+++ Information

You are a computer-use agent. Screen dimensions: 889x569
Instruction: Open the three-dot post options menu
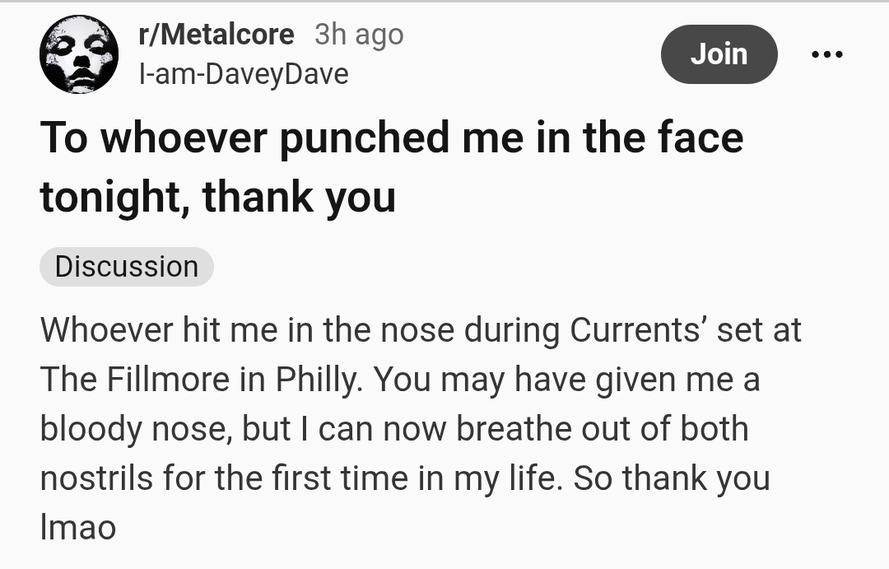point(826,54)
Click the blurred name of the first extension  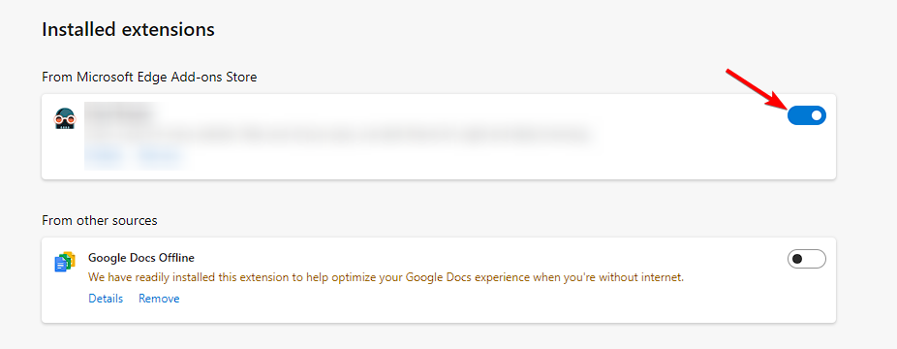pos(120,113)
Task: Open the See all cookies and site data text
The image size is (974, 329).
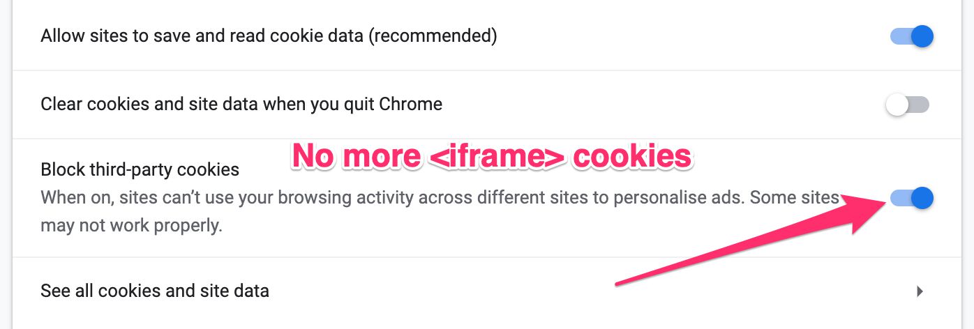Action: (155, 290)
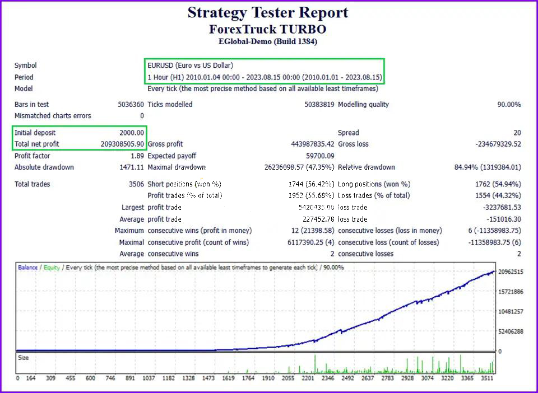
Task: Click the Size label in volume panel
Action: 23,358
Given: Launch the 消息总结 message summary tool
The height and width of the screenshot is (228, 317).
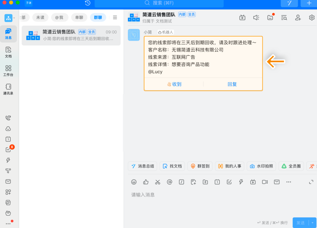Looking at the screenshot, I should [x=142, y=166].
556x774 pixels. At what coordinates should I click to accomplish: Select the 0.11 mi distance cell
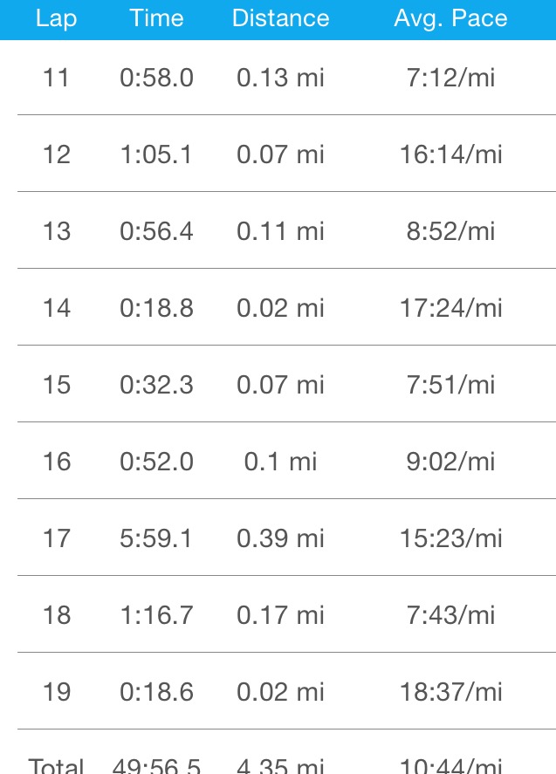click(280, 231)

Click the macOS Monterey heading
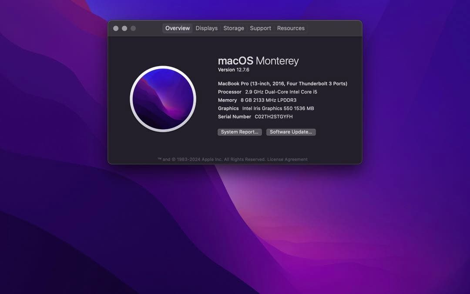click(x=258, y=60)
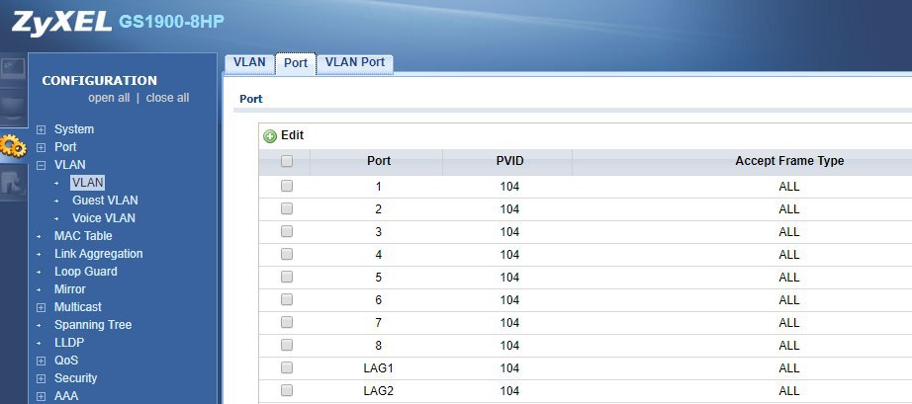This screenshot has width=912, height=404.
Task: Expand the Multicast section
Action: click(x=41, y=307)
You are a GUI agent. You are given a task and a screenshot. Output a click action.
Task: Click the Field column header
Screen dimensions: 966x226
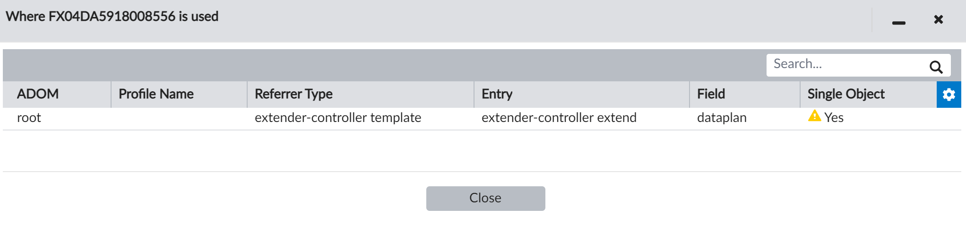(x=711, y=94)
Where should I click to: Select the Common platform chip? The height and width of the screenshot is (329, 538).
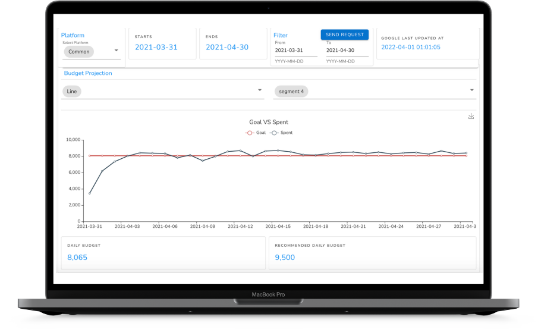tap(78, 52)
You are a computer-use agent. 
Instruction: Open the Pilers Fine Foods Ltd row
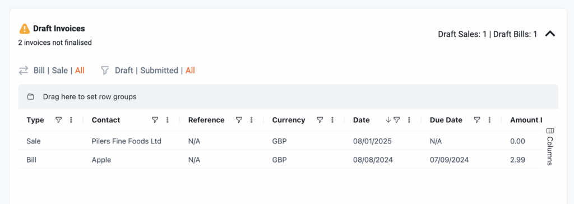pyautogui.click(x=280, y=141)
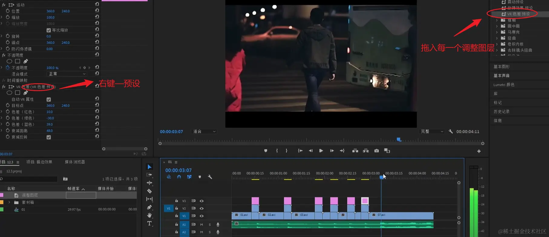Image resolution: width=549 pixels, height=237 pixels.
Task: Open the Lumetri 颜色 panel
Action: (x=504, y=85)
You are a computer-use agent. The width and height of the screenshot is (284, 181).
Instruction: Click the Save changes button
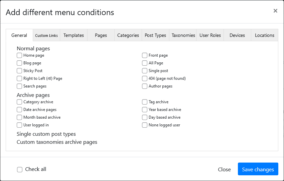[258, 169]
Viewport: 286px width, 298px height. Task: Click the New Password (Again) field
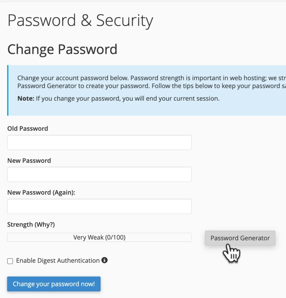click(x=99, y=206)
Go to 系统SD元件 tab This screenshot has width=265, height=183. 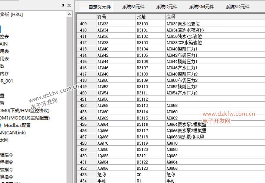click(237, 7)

++++++

To do →
Find and show each line of the listing with the word "computer".

Your solution →
You are a computer-use agent. Screen dimensions: 889x569
You are a computer-use agent. 
You are a computer-use agent. The width and height of the screenshot is (284, 181).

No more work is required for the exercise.